◆ **Task prompt**:
Would you retype exactly the lines below, starting with the one that has "Where should I" and going on through the one that has "Image resolution: width=698", with no pictures and nothing else?
[Extracted information Boundary: Start]
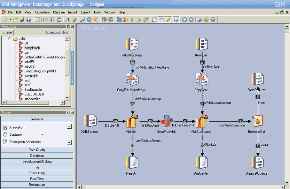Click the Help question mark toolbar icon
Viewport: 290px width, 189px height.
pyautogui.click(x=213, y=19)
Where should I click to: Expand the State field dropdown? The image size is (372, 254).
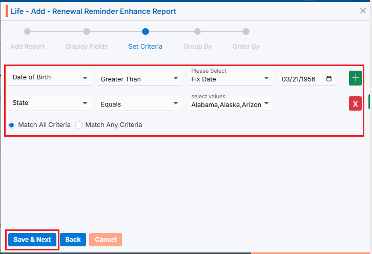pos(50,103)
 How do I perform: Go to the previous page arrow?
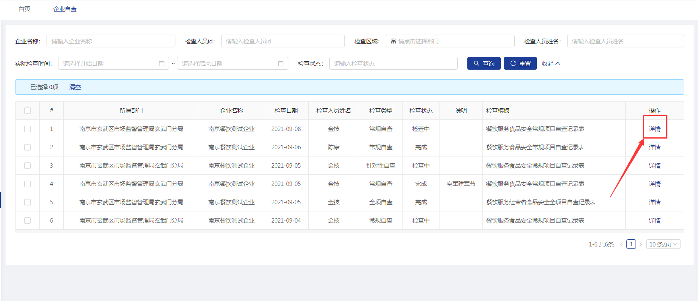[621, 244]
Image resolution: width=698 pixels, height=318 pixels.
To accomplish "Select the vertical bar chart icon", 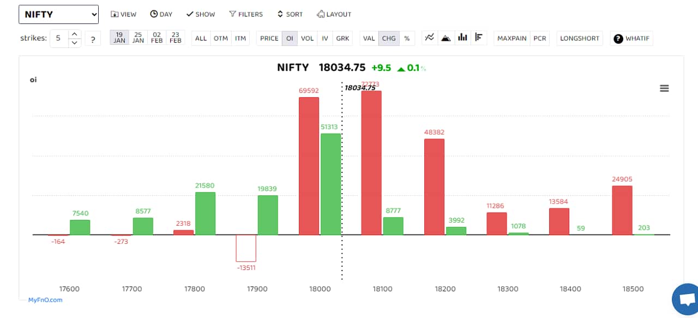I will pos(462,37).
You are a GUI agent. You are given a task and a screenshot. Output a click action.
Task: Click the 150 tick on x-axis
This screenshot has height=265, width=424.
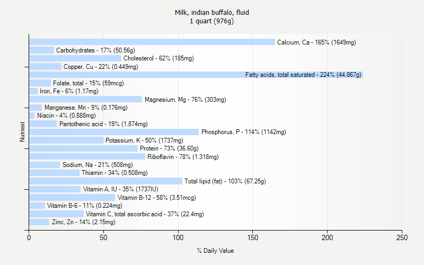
[Extracted information Boundary: End]
◆ **Your response**:
Where should I click to: Expand the State field dropdown? The image size is (372, 254).
pos(50,103)
 How do I perform: Go to the previous page arrow?
[621, 244]
Image resolution: width=698 pixels, height=318 pixels.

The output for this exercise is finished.